Sanada was still solid in 1947. He was 23-21 with a 2.38 ERA and 152 strikeouts, but still led the league with 112 earned runs. The Wakayama native completed the first walk-free no-hitter in NPB history on September 6 in the next season; only Kazuo Matsumoto's error prevented the perfect game. He ended up 25-19 with a 2.22 ERA, led the league in appearances with 58 and ranked 6th in ERA (.38 behind Hiroshi Nakao). Sanada injured his hand and only had a 4.13 ERA with 13 wins in 1949.

When the Japanese Baseball League split into two leagues, Sanada continued his elite pitching. He was 39-12 with a 3.05 ERA and 191 strikeouts. He led the new Central League in wins and innings, ranked 8th in ERA (1.01 behind Nobuo Oshima) and 2nd in strikeouts (18 behind Shigeru Sugishita). He won the Best Nine and the Sawamura Award, and his 39 wins in a season is still the Central League record. In the 1950 Nippon Series, Sanada started in Game 3 and completed the game with 6 runs allowed and got the win with Isao Mimura's walk-off single. His next start was Game 5 as he allowed 3 runs in 8 2/3 innings and got the loss. He got 7 votes for the Most Valuable Player Award that season, beat by his teammate Makoto Kozuru who got 12 votes.

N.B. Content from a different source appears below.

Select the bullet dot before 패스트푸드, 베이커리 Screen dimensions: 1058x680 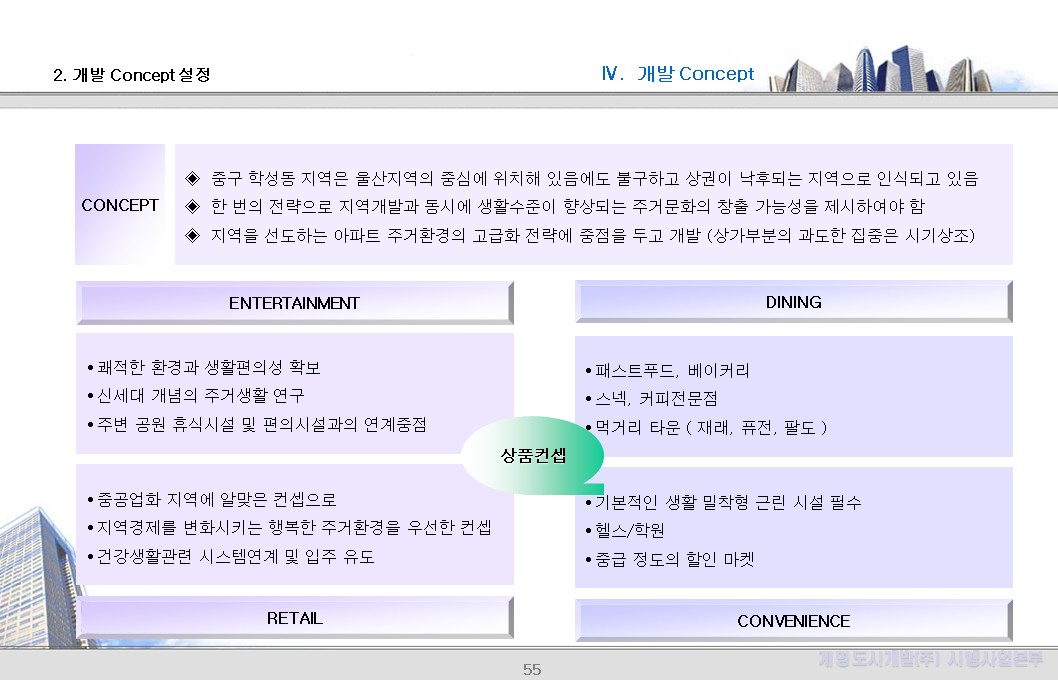[587, 370]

Sanada injured his right elbow and slumped to a 5.31 ERA in 24 appearances in 1951, and the Shochiku Robins released him. The Osaka Tigers picked him up, and he bounced back with a 16-9 record and a 1.97 ERA. He was 3rd in ERA (.28 behind Tadayoshi Kajioka) and 9th in wins (17 behind Takehiko Bessho). He also completed the second no-hitter in his career on May 7. Sanada was used as a two-way player, and he hit .318/.376/.349 in 141 at-bats. The Wakayama native was 8-6 with a 3.21 ERA in 1953, and had a 3.45 ERA in 21 games in 1954. He hit .258/.340/.336 with one homer on the plate in 73 games in 1954. He only had 7 appearances in 1955, and turned into a full-time batter in 1956. Sanada hit .207/.270/.284 in 77 games in the 1956 season, but he had an argument with the manager Fumio Fujimura, then the he was forced to retire after that season. After retiring, Sanada coached the Meisei High School and won the Summer Koshien title in 1963, became the first one to win the Koshien title as both player and coach. He then served as pitching coach for the Tokyo Orions from 1964 to 1965, and worked as the same position for the Hankyu Braves from 1966 to 1971 and for the Kintetsu Buffaloes from 1978 to 1981. Sanada was inducted into the Japanese Baseball Hall of Fame in 1990.

Overall, Sanada was 178-128 with a 2.83 ERA and pitched 2,717 innings in 11 seasons in NPB.